Using a Precision Public Health Approach to Evaluate the Impacts of Structural Determinants and Neighborhood Conditions of Sepsis Risk
$45,000 Awardee
Team Members: Christina Mair, PhD (PI), Kristina Rudd, MD (CO-PI), Christopher Seymour, MD
Abstract: While sepsis is a tremendous challenge in nearly every location in the world, there is strong evidence that certain subgroups are at higher risk than others. Improved insight into relationships between sepsis and community-level risk factors will be critical to understanding future implications of changing community conditions on sepsis risk and inequities. The features of structural determinants and neighborhood conditions that can impact sepsis inequities encompass many constructs. Computational (machine learning) methods, such as causal modeling over high-dimensional data, can identify confounding variables, distinguish between direct (potentially “causal”) relations and simple correlates, and identify key combinations of environmental measures that may directly affect sepsis inequities.
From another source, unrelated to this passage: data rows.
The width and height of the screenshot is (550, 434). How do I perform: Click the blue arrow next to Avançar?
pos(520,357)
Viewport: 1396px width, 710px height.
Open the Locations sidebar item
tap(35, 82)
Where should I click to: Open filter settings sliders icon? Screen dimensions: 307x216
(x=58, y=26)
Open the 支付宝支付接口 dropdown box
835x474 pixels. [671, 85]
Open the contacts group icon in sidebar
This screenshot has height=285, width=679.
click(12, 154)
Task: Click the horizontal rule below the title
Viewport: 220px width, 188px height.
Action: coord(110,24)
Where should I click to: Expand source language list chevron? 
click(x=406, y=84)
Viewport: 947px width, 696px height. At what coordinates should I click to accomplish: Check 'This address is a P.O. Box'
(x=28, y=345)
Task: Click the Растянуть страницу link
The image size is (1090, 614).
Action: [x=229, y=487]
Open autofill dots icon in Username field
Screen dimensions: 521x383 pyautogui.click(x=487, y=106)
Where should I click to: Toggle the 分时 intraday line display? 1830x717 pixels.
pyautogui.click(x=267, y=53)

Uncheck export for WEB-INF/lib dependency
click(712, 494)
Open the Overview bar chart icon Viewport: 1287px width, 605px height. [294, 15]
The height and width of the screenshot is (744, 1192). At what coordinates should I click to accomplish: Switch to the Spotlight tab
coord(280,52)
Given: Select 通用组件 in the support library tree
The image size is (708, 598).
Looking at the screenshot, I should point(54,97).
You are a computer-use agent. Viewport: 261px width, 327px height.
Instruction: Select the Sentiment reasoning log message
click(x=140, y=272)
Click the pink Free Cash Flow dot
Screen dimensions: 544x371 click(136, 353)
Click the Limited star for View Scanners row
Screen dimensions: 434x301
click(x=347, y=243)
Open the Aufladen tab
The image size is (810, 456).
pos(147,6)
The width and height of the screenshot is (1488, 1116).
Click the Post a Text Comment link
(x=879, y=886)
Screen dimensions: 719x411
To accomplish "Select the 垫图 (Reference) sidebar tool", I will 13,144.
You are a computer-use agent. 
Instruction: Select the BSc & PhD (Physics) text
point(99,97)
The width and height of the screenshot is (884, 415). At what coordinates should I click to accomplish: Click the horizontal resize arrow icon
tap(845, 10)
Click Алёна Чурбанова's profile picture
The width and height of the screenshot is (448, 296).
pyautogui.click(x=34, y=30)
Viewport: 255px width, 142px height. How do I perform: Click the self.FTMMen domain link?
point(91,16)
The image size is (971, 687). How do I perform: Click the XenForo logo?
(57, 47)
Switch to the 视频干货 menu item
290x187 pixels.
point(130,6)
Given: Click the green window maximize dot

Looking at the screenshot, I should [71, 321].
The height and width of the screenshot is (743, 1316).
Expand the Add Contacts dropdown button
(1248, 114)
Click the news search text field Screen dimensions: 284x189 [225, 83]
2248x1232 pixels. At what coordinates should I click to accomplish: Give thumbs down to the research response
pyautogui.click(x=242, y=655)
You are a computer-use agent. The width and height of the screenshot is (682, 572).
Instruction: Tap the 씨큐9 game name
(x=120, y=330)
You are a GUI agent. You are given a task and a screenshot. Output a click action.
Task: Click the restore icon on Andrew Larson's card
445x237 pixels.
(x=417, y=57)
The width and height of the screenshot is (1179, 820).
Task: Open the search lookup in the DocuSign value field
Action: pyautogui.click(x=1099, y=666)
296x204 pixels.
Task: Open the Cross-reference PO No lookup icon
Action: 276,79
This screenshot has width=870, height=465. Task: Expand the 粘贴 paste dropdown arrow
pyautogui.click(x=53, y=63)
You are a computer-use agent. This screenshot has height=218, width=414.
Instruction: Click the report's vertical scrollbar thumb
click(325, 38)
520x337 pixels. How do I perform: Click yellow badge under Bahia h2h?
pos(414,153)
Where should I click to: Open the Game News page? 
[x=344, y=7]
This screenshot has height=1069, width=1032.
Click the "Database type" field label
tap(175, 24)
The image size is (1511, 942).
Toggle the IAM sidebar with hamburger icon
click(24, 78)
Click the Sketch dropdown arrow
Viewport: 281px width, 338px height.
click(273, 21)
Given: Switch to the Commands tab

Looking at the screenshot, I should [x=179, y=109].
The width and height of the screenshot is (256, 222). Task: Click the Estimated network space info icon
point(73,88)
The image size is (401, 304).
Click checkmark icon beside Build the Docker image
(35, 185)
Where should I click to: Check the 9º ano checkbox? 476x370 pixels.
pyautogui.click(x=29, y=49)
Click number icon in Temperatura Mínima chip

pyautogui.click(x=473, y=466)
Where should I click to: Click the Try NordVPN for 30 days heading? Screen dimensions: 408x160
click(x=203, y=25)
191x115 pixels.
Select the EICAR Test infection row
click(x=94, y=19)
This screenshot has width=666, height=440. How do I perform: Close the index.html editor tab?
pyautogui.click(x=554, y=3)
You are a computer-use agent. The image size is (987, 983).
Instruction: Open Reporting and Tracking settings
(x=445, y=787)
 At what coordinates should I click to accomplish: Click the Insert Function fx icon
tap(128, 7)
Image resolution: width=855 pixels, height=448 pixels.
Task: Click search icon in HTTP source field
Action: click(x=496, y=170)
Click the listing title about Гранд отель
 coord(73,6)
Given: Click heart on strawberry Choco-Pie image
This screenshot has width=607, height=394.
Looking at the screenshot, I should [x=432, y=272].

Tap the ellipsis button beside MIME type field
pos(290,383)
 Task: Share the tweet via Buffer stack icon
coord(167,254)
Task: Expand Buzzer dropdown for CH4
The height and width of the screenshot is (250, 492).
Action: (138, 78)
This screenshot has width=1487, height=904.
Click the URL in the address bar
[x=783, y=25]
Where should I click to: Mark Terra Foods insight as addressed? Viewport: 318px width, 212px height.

These methods provide innovative solutions to understanding which combinations of environmental features impact sepsis incidence and can help elucidate potentially mechanistic relationships between environmental conditions and inequities. The overall objective in this proposal is to estimate potential causal relationships and key combinations of structural determinants and neighborhood risks and supports that may affect sepsis risk, using a precision public health approach. We will accomplish this objective with two innovative specific aims: 1) evaluate spatial, social, and health systems based patterns of incident sepsis hospitalizations among adults in Allegheny County, Pennsylvania over a 4- year period using multilevel models that geographically link electronic health records, census data, and community data sources at the ZIP code level, and 2) apply machine learning approaches to the combined dataset to infer potential cause-effect associations between sepsis risk and key elements of the social, policy, and physical environments and novel composite predictors.